In this way, the turbo decoder 400 repeats the operations of soft-output decoding, interleave and deinterleave by using the DECs 401 and 402, the interleaver 403 and the deinterleaver 404, whereby data encoded by the turbo coding system can be decoded. The turbo encoding and turbo decoding are described in detail in a reference such as U.S. Pat. No. 5,446,747, for example.
According to the above-described turbo decoder 400, the operations of interleave and deinterleave are effected independently by the interleaver 403 and the deinterleaver 404. Therefore, the turbo decoder necessarily comes to have a very large-sized circuit.
In particular, in an actual communication situation, a single unit (in the above example of the data series, each of D000 to D383) of data series (data series as a target of interleave or deinterleave operation) as a decoding result comes to have several tens bits amount. If the single unit of the data series comes to have such a large size, the size of the interleaver (or deinterleaver) (i.e., memory size) will come to have several thousands bits amount, with the result that the above-identified problem will become more conspicuous.

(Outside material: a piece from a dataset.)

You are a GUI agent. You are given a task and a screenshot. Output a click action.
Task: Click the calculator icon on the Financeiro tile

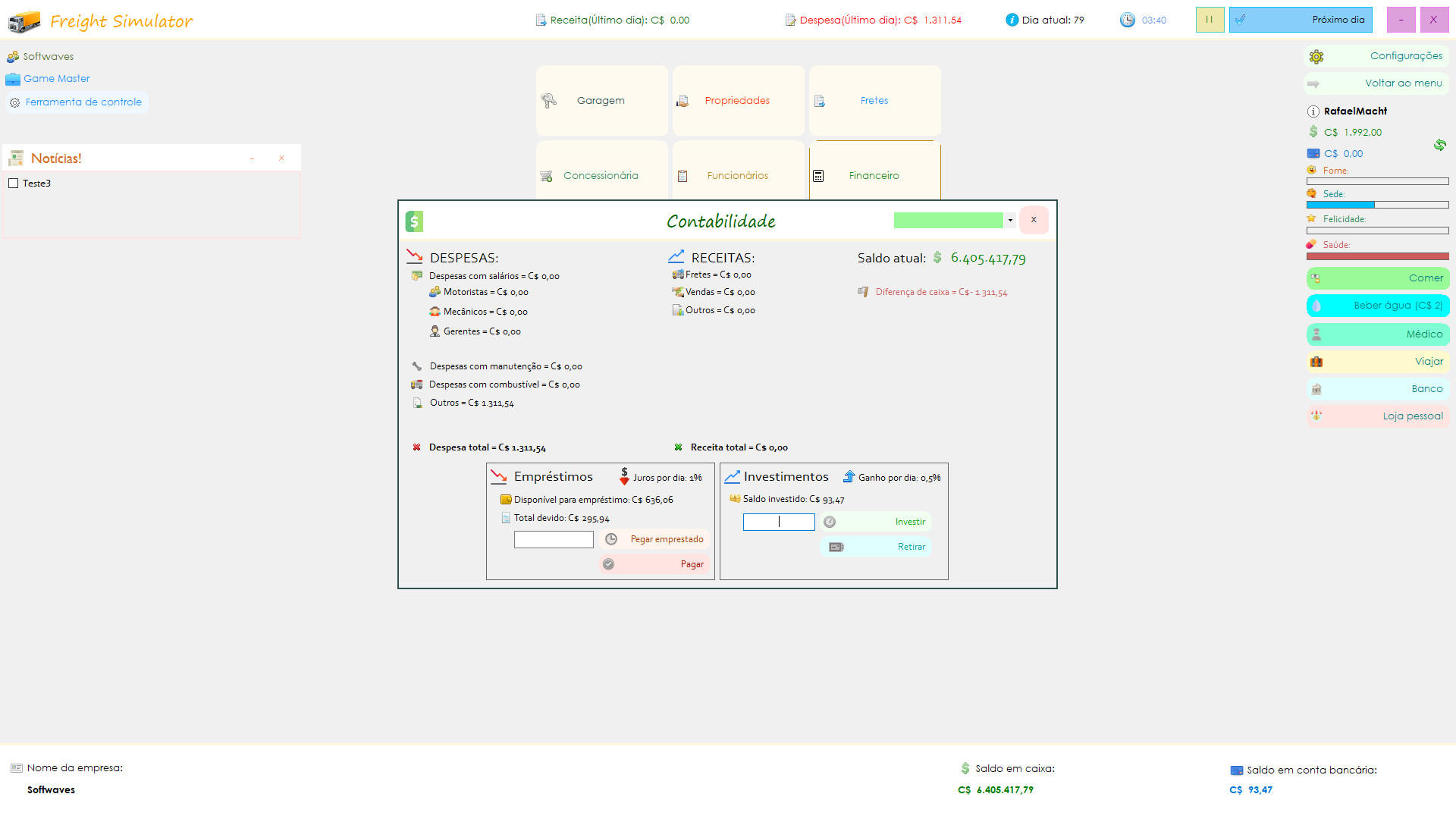tap(818, 176)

Further, there is a chance that any arrangement other than the turbo decoder 400 will encounter the above-identified problem. That is, if a transmitter-receiver is arranged to communicate by using an interleaver and a corresponding deinterleaver, it is indispensable to prepare both of the interleaver 100 and the deinterleaver 200 independently if the transmitter-receiver is arranged based on the currently available technology. Therefore, the size of the apparatus will similarly become very large.
The present invention is made in view of the above aspect. Therefore, an object of the present invention is to provide a turbo decoding apparatus and an interleave-deinterleave apparatus which makes it possible to remarkably reduce the size of the apparatus.